Certainly, the mayor of Vienna, Karl Lueger, was a major anti-Semite and had organized anti-Semitism in Vienna. Hitler seems to have been quite impressed with him and with this sort of milieu of anti-Semitism.

He developed characteristics there, too, that would be typical of him for the rest of his career: a kind of indolence, this sense of—even though he wasn’t an artist—wanting the lifestyle of one with these bizarre hours, staying up very late, sleeping until noon, and going to the cafes.

Hitler During the Great War

Then in 1914 came the event that would change his life and would have the greatest effect on his political ideas and his future—the outbreak of the Great War.

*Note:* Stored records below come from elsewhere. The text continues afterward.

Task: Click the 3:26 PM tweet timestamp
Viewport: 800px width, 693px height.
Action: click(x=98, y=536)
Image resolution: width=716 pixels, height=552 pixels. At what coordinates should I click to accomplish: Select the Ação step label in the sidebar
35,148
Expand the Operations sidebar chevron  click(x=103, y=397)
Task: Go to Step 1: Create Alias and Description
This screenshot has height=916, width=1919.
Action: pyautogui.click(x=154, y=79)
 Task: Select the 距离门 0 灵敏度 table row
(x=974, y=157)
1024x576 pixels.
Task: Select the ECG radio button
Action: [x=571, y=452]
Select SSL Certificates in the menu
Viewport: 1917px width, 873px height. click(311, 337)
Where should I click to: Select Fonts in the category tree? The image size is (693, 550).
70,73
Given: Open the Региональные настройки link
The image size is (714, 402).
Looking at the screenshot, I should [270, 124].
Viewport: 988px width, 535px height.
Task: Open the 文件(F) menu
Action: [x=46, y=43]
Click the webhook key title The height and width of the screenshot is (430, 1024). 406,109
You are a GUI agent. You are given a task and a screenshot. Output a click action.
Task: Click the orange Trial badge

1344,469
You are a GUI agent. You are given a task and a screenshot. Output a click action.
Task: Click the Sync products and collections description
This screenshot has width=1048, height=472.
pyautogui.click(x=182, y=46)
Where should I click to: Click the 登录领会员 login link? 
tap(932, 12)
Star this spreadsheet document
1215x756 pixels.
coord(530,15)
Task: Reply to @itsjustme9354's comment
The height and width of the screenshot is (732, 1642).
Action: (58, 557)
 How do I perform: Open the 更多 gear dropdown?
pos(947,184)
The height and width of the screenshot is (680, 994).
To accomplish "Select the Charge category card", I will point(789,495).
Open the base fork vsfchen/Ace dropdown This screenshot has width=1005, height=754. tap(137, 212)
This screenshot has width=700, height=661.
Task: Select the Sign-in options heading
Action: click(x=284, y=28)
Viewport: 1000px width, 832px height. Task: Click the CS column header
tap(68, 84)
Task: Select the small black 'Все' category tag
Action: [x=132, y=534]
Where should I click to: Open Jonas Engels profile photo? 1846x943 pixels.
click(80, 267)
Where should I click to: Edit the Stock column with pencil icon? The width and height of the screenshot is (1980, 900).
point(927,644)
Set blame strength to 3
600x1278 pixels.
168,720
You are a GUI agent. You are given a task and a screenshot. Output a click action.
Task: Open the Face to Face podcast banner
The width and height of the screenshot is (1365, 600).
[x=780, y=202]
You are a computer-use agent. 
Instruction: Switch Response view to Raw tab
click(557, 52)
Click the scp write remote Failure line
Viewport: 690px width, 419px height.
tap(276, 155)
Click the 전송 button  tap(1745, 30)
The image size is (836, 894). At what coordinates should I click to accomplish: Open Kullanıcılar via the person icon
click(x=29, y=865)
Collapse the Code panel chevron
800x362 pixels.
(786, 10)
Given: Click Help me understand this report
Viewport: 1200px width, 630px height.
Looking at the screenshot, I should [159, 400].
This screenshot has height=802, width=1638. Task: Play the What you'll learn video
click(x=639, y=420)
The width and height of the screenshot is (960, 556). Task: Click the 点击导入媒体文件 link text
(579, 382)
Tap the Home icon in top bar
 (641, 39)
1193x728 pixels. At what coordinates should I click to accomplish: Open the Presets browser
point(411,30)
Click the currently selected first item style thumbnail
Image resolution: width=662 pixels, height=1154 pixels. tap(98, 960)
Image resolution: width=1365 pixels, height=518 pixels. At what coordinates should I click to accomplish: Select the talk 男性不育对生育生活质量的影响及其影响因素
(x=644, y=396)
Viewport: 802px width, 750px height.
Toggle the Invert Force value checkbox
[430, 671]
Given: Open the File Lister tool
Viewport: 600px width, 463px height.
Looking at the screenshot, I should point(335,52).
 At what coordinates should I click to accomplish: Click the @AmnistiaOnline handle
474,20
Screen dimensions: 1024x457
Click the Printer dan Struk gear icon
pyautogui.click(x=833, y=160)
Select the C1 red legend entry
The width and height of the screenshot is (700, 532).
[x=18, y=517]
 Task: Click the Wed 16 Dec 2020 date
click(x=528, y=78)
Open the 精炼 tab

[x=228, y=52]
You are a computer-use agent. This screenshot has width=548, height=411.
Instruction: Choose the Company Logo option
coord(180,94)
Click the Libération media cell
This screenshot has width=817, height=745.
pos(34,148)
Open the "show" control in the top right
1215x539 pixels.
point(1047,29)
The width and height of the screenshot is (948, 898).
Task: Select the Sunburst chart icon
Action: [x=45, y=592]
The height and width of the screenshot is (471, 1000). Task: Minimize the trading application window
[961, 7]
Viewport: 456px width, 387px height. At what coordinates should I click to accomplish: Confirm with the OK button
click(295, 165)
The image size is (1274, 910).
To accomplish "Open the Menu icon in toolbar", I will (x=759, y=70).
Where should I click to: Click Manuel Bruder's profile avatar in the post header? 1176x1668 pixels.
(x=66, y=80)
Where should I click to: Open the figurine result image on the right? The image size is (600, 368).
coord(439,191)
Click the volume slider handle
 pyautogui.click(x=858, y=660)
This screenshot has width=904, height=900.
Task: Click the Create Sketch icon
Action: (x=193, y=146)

Hitler wrote Mein Kamph when he was in prison in 1924. (Image: Unknown author/Public domain)

Hitler described in Mein Kampf, the book that he wrote in prison in 1924, of being there in front of the Rathaus in Munich when the declaration of war was read out, and that he was wild with enthusiasm. He said it was the happiest day of his life.

The war would bring Hitler, as he said, the happiest years of his life. For the first time, he felt that he belonged he was committed he was involved in a society of peers. His fellows saw him as something of an oddball.

He didn’t visit the houses of prostitution in France, where he was stationed, as most of them did. He never seemed to receive mail from home, they said. He was a loner, read things—pamphlets and so on.

He was quiet, and would be furious with them for their going off to be with French women of ill repute: he said the nationality was as important as the breach of traditional morality.

Hitler Decides to Join Politics

In August 1918, Hitler won the Iron Cross First Class for bravery in action. He was a runner, he carried messages between the trenches which was a very dangerous job. Then in 1918, he was wounded in a mustard gas attack on Ypres and temporarily blinded. He was sent back to a hospital in northern Germany for recovery.

He was still blinded at this point, and it was there, while he was recovering, that he heard the announcement that Germany had signed an armistice, that the war was over, and that Germany was defeated. He claimed in the writing of Mein Kampf that, then and there, he decided to become a politician.

Common Questions about the Early Life of Adolf Hitler

Adolf Hitler won the Iron Cross First Class for bravery in action in August 1918.

Adolf Hitler didn’t pass the series of competitive examinations at the academy. The instructors at the academy noted that he seemed to have trouble drawing people.

Adolf Hitler was a runner, he carried messages between the trenches which was a very dangerous job.